----- Data shown

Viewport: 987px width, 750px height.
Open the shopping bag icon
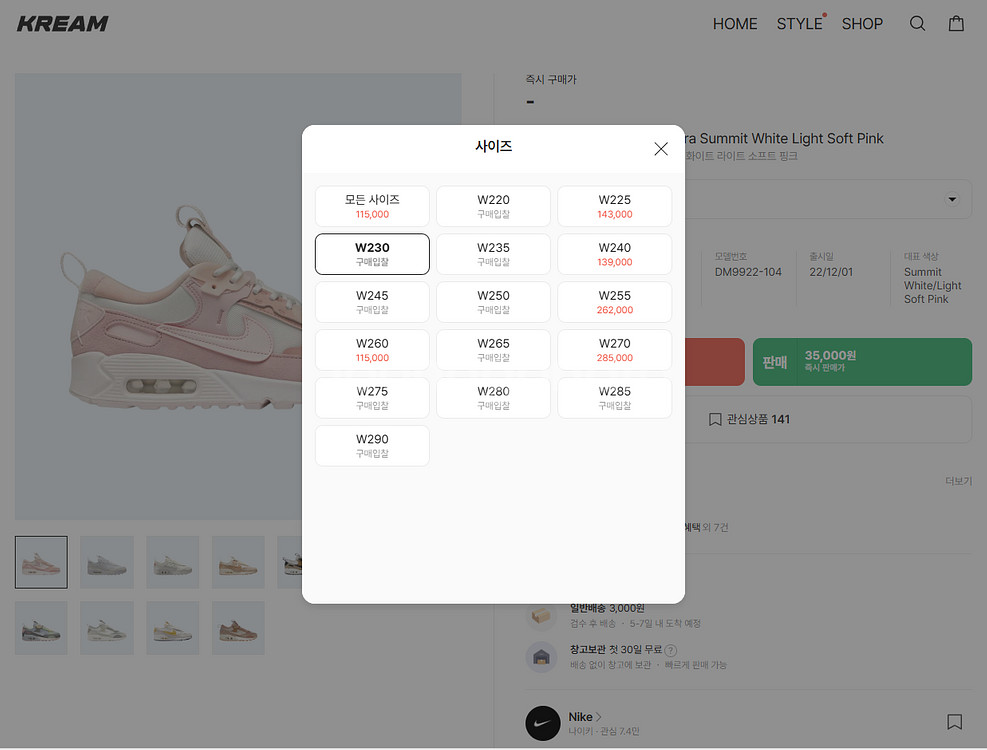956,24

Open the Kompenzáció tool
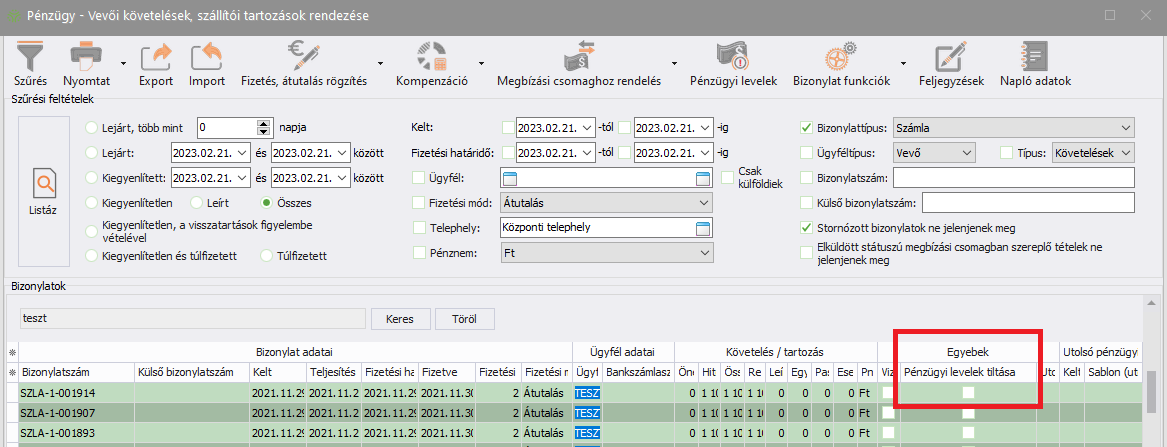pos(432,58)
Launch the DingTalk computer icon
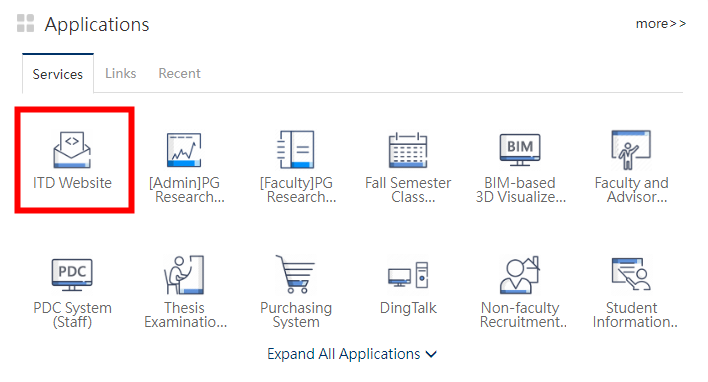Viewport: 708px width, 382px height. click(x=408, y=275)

----------

= Task to complete =
Put these lines into a JSON list of strings, one string per line, leaving out blank lines and the pictures.

= Task answer =
[
  "Viewport: 987px width, 750px height.",
  "Open the shopping bag icon",
  "956,24",
  "Open the Kompenzáció tool",
  "pos(432,58)",
  "Launch the DingTalk computer icon",
  "Viewport: 708px width, 382px height. click(x=408, y=275)"
]